→ **Material for the task**
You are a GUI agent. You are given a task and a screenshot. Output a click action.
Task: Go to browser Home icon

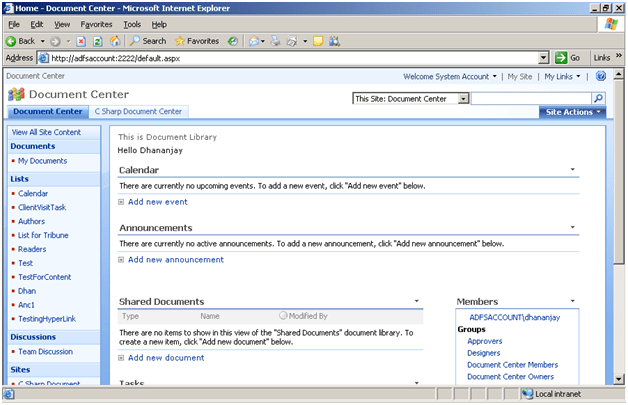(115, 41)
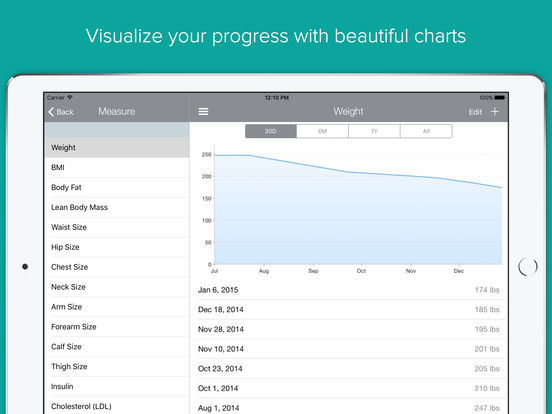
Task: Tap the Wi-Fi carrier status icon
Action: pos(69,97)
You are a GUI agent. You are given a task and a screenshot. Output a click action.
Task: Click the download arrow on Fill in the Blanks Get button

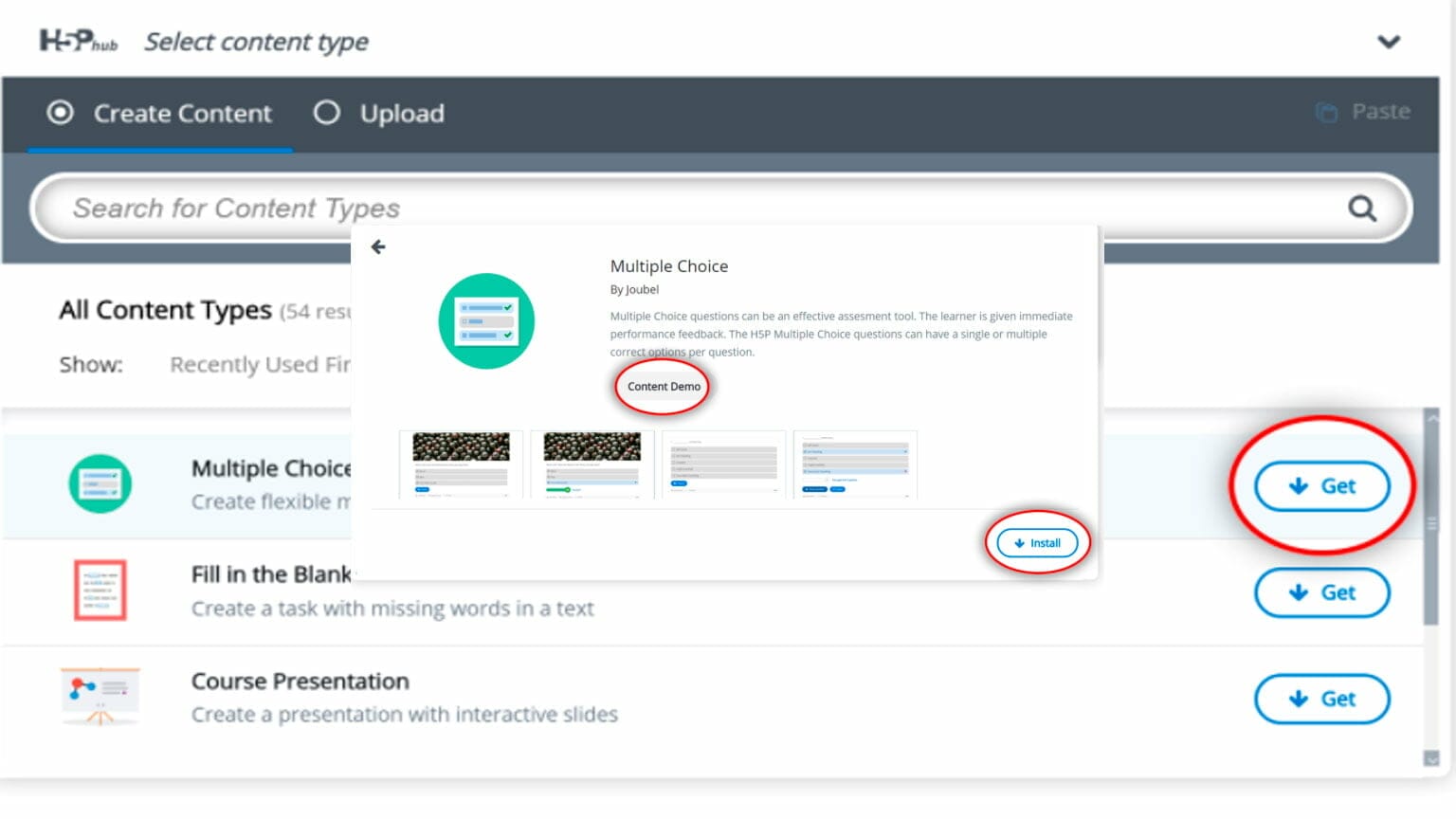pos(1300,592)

→ **Activity**
Here the requirement is to restate exactly the line holding "Task: Go to browser Home icon" and every later line through the end of the material, omitting pictures.

→ **Solution to this task**
Task: Go to browser Home icon

(115, 41)
Task: Tap the Wi-Fi carrier status icon
Action: pos(69,97)
You are a GUI agent. You are given a task and a screenshot. Output a click action.
Task: Click the download arrow on Fill in the Blanks Get button

pos(1300,592)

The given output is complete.